Carlos Rivas está acusado por actos de crueldad animal y por poner en riesgo la salud pública. La Fiscalía anticipó que solicitará cuatro años de prisión, mientras que la querella pedirá una pena de cinco años en caso de una condena.

Este lunes comenzó en Rawson el juicio oral y público contra Carlos Rivas, acusado por el presunto envenenamiento con Carbofuran que provocó la muerte de tres perros en una chacra del barrio La Isla.
El debate es encabezado por la jueza Eve Ponce y tiene como parte acusadora a la fiscal jefe de la Unidad Fiscal Especializada en Ambiente y Delitos contra los Animales (UFEAYDA), Florencia Gómez, quien adelantó que solicitará una pena de cuatro años de prisión si el acusado es hallado culpable. En tanto, la querella, representada por el abogado Romano Comineti, pedirá cinco años de condena.
Durante la primera audiencia, Rivas decidió prestar declaración, aunque respondió únicamente a las preguntas realizadas por su defensa. En su exposición negó haber arrojado veneno contra los animales, aunque reconoció ser la persona que aparece en las imágenes de las cámaras de seguridad instaladas en el predio de los denunciantes.
El acusado explicó que esa noche se encontraba alimentando y dejando agua para sus perros y caballos debido a que debía viajar de urgencia a Futaleufú, Chile, tras el fallecimiento de un familiar. Además, indicó que mientras se encontraba en ese país fue informado sobre un allanamiento realizado en el lugar donde reside y cuida animales.
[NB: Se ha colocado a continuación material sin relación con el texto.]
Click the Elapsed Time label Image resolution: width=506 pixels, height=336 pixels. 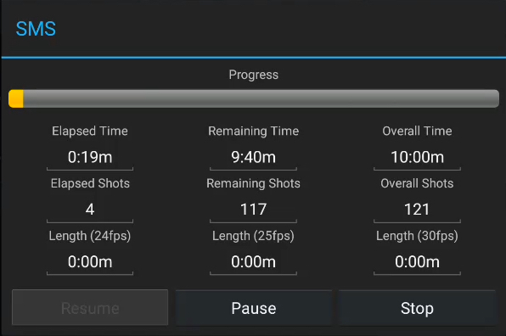[90, 131]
Como parte de su estrategia defensiva, Rivas sostuvo que los perros podrían haber sido envenenados en otro sitio y no dentro del campo donde ocurrieron los hechos investigados.
Durante la jornada también declararon Alan Martini y Paula Fuseneco, propietarios de uno de los animales fallecidos, identificado como “Manija”. Martini relató que, tras no encontrar a sus perros luego de un paseo por el Dique Ameghino, decidió revisar las cámaras de seguridad de su propiedad y observó la presencia de Rivas junto al alambrado en días previos al hecho.
El hombre aseguró además haber encontrado restos de embutidos en el lugar, elementos que fueron preservados para su análisis. “En la cámara se puede ver a Rivas arrojando cosas hacia mi terreno”, afirmó durante su testimonio.
También brindó declaración Mauro Díaz, propietario de los perros Samy y Lupe, quien se presentó como víctima en la causa.
La acusación contra Rivas incluye los delitos de malos tratos y actos de crueldad contra los animales, en concurso ideal con infracciones contempladas en la Ley 24.051 de residuos peligrosos y el artículo 200 bis del Código Penal, debido al riesgo potencial que habría generado el uso del veneno para la salud pública.
El juicio continuará este martes desde las 8 horas con la declaración de nuevos testigos.